CORINNE BAILEY RAE
at House of Blues, July 31
Corinne Bailey Rae’s exquisite, self-titled debut CD is not flawless, but it’s pretty damn close. Literate, subtly layered across genres and full of emotion, it’s the type of album that will be damned by hipsters and certain rock critics for being “tasteful,” for appealing to an unsexy demographic: depressed English Lit chicks, folk-loving dykes, soccer moms and Grammy voters. But when the frail café au lait English rose took the stage at the House of Blues — clad in a slip dress, clutching a cuppa tea — the roaring crowd was peopled across racial and ethnic lines; a rep from seemingly every subcultural enclave was present. To say she charmed and wowed the sold-out house would be an understatement. With her arms stretched wide, then high, and then liquidly curving to accompany her singing, and with those gorgeous, evocative, kneecap-melting cracks and breaks in her voice, Rae sang almost all the songs on her album and then brought the place to a boil with a fantastic, blues-drenched cover of Led Zeppelin’s “Since I’ve Been Loving You.” Her band fleshed out the airtight production on the album, creating a sound both muscular and moving.
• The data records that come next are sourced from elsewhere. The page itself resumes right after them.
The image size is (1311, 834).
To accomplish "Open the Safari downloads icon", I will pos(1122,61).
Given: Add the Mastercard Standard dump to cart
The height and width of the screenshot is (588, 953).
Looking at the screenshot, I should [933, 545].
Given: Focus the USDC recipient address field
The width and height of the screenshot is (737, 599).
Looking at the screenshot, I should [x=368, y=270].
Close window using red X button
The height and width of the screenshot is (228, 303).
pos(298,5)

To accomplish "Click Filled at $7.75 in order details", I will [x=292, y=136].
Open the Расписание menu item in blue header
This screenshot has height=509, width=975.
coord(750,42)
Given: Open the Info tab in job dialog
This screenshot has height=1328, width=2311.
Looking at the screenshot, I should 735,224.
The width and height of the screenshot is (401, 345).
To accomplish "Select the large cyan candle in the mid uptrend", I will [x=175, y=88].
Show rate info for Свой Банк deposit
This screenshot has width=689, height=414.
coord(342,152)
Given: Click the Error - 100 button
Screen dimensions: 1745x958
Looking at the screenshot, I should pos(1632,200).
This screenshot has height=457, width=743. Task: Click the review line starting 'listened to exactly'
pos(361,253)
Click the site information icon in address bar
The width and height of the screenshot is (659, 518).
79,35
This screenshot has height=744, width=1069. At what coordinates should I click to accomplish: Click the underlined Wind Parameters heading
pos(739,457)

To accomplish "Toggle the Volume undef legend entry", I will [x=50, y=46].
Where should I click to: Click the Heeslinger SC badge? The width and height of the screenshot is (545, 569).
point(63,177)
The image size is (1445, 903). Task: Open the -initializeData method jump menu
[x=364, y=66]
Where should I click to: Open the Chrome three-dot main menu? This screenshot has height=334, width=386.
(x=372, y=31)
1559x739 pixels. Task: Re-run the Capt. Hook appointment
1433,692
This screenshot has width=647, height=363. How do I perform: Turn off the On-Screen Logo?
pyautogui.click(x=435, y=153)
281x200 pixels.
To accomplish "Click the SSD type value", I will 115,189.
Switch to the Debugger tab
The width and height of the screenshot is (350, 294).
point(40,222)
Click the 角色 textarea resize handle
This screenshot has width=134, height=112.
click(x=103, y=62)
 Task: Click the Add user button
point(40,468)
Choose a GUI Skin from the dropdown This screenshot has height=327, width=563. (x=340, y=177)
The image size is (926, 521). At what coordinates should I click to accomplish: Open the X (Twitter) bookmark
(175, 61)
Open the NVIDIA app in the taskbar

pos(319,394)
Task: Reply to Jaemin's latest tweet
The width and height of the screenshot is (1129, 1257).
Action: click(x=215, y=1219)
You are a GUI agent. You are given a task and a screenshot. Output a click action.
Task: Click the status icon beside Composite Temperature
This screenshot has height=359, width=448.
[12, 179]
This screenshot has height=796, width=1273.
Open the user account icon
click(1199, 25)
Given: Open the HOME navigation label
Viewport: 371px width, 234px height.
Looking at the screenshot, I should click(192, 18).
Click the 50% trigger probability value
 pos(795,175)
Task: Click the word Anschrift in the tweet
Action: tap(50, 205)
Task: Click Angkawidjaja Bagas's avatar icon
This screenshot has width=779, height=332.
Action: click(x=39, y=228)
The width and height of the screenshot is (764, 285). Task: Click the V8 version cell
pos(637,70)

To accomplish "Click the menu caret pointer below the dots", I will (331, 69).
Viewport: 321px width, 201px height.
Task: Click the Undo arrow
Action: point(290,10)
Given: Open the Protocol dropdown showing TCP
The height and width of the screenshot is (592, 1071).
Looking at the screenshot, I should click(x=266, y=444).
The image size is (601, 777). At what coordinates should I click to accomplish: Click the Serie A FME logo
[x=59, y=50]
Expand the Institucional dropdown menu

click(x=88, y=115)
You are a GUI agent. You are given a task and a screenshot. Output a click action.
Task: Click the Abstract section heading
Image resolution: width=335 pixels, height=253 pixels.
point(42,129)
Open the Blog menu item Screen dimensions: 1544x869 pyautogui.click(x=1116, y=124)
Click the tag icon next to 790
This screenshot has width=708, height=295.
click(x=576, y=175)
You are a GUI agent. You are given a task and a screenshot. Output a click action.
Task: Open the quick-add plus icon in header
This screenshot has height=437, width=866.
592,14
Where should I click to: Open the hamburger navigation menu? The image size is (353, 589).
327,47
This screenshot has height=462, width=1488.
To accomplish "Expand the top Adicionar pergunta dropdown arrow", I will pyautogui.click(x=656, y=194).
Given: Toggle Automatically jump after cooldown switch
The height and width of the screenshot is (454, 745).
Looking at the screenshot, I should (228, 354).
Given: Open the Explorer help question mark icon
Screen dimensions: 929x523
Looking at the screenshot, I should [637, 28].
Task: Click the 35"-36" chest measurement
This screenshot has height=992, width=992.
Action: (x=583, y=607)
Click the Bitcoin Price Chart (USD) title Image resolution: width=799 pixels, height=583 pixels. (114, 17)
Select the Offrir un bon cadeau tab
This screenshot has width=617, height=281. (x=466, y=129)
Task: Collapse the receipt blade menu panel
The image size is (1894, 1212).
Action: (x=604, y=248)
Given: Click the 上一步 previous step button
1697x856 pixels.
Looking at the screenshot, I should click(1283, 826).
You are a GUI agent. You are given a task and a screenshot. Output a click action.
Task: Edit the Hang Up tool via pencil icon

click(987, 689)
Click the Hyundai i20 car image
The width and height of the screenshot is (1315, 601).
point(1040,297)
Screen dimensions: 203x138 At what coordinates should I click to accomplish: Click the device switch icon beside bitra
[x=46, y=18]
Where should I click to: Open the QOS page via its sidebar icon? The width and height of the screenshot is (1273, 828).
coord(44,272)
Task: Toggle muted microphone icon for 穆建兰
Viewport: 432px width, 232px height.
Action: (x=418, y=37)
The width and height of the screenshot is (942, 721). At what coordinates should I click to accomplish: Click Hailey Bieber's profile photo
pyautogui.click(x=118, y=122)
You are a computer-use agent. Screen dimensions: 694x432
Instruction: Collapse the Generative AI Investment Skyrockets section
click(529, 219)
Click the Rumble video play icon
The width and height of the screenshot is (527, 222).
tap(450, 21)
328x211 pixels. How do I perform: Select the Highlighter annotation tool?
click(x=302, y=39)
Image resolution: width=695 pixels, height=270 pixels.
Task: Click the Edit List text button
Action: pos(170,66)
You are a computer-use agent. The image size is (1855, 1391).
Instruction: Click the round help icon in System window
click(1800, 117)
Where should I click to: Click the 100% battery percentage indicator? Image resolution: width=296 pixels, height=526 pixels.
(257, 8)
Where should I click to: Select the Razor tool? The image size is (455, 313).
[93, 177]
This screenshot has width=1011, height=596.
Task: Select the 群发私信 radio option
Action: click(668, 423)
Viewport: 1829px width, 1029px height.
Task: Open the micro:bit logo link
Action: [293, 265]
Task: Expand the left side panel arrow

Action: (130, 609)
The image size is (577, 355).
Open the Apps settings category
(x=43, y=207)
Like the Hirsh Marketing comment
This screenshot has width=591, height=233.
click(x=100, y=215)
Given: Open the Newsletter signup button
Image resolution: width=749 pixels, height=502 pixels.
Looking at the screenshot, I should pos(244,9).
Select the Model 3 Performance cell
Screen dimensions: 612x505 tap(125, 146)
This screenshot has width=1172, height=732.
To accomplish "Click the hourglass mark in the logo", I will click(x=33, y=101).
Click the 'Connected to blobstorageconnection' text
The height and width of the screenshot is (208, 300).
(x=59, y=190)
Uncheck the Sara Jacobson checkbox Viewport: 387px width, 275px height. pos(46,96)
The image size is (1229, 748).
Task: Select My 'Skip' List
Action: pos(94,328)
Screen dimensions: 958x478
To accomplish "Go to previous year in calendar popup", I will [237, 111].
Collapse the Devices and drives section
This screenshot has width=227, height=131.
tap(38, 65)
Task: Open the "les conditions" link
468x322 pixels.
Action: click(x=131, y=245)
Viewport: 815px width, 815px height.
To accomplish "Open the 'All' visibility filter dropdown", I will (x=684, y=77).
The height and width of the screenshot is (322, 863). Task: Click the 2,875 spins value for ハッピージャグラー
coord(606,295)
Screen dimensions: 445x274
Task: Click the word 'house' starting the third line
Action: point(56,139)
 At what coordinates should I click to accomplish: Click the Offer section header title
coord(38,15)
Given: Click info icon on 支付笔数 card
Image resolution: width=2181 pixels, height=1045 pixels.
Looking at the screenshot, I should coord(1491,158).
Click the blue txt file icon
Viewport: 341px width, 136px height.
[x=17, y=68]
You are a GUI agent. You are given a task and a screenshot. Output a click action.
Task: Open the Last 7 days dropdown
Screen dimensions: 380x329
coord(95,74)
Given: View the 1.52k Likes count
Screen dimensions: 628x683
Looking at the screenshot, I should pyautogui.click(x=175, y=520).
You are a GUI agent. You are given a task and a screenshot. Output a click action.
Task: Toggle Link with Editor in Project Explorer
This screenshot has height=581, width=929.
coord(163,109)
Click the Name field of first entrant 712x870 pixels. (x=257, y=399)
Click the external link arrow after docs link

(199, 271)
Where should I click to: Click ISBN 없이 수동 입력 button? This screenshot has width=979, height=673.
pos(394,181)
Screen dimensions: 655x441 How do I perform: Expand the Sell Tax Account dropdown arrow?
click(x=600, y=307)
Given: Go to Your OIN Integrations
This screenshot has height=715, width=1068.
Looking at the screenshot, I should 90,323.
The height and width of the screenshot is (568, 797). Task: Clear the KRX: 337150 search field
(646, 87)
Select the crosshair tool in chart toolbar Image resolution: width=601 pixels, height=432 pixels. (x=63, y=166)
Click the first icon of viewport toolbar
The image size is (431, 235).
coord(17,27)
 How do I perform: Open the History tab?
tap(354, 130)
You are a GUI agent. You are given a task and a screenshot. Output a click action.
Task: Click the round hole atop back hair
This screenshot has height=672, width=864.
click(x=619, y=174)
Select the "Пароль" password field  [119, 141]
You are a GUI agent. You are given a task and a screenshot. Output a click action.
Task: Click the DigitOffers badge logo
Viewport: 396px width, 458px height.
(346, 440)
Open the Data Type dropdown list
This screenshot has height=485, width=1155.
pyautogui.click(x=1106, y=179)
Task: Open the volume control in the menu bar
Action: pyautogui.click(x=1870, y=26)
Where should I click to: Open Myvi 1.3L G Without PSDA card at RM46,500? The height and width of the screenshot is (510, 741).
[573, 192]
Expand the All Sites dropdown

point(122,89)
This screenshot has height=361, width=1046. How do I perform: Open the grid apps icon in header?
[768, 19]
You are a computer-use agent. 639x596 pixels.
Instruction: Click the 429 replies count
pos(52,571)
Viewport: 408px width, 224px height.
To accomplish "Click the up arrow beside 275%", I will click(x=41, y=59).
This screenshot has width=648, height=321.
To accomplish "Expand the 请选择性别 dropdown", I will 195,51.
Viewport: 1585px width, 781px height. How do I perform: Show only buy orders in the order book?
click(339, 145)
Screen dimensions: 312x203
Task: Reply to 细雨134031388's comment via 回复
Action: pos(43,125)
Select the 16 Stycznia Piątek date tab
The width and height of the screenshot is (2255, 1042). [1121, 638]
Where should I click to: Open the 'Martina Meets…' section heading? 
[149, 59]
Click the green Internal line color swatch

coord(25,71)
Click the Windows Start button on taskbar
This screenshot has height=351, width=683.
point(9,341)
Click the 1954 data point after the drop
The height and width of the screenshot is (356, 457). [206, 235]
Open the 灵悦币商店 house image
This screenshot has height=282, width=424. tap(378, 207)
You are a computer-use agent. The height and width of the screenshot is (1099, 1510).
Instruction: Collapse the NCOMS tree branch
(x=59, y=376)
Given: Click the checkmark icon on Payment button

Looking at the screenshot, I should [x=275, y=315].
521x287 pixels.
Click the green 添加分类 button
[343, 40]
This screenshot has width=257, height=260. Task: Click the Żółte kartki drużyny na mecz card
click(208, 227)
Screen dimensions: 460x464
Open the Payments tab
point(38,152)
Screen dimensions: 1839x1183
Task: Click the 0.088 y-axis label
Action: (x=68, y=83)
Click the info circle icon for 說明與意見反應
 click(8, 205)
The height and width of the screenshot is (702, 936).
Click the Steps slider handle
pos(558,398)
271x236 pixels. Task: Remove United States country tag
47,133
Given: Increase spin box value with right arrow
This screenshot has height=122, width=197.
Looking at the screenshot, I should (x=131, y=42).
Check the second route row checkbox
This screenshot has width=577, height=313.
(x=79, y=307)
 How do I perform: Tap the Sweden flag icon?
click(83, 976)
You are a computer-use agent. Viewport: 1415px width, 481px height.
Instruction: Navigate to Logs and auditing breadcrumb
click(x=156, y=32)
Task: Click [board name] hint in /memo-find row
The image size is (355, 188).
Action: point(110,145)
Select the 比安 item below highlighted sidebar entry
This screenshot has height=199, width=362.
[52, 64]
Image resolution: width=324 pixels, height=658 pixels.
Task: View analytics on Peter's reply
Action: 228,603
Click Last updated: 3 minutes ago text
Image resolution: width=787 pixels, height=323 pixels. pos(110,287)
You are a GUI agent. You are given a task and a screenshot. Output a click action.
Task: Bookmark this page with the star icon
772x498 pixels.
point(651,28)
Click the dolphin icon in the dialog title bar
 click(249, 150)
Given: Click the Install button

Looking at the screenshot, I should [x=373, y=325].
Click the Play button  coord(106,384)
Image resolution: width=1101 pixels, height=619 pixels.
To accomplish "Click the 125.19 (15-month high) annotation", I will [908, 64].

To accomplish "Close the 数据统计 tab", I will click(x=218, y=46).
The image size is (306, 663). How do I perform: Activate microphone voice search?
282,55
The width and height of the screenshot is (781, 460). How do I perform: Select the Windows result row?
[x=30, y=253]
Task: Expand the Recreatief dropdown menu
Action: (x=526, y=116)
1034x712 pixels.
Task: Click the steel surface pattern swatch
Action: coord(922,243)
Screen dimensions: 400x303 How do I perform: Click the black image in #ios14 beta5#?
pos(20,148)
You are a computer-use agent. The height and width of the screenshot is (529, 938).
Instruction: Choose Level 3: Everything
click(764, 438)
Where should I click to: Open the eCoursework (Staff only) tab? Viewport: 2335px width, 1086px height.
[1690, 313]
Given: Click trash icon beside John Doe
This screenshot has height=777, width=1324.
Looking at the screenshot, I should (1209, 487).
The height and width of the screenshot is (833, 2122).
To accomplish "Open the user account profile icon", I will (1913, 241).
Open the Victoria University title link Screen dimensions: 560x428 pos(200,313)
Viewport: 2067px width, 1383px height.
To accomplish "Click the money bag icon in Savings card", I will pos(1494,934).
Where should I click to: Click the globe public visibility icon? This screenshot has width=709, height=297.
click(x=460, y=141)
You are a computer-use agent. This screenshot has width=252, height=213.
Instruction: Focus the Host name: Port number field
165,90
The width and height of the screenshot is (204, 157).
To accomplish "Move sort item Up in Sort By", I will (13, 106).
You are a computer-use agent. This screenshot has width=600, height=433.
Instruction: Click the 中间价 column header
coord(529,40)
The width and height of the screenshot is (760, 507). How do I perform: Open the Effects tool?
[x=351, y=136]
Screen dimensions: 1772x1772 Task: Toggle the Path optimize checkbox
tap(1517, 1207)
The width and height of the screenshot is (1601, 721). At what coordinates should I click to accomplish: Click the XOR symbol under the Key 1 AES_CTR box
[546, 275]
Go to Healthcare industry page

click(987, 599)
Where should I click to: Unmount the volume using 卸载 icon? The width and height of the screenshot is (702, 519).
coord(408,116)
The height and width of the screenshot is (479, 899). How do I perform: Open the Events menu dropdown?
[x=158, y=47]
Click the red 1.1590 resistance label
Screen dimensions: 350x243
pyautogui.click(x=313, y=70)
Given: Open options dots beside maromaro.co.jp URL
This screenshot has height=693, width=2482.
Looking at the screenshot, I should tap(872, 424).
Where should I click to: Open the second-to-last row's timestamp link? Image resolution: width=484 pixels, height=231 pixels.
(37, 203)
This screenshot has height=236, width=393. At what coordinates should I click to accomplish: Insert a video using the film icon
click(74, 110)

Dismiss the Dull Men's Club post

The show’s highlights were many: just the lady and her guitar for the hit single, “Like A Star”; a hypnotic “Call Me When You Get This”; the raucous, roof-blasting “I’d Like To”; and the show-closing “Seasons Change.” Don’t be misled by the videos for “Like a Star” and “Put Your Records On,” which are embarrassingly obvious and play like feminine-hygiene commercials. Miss Rae can sing her ass off, giving herself over to the emotion and pull of the music, her slight body contorting and bobbing, her smile and obvious joy in performing flooding the audience.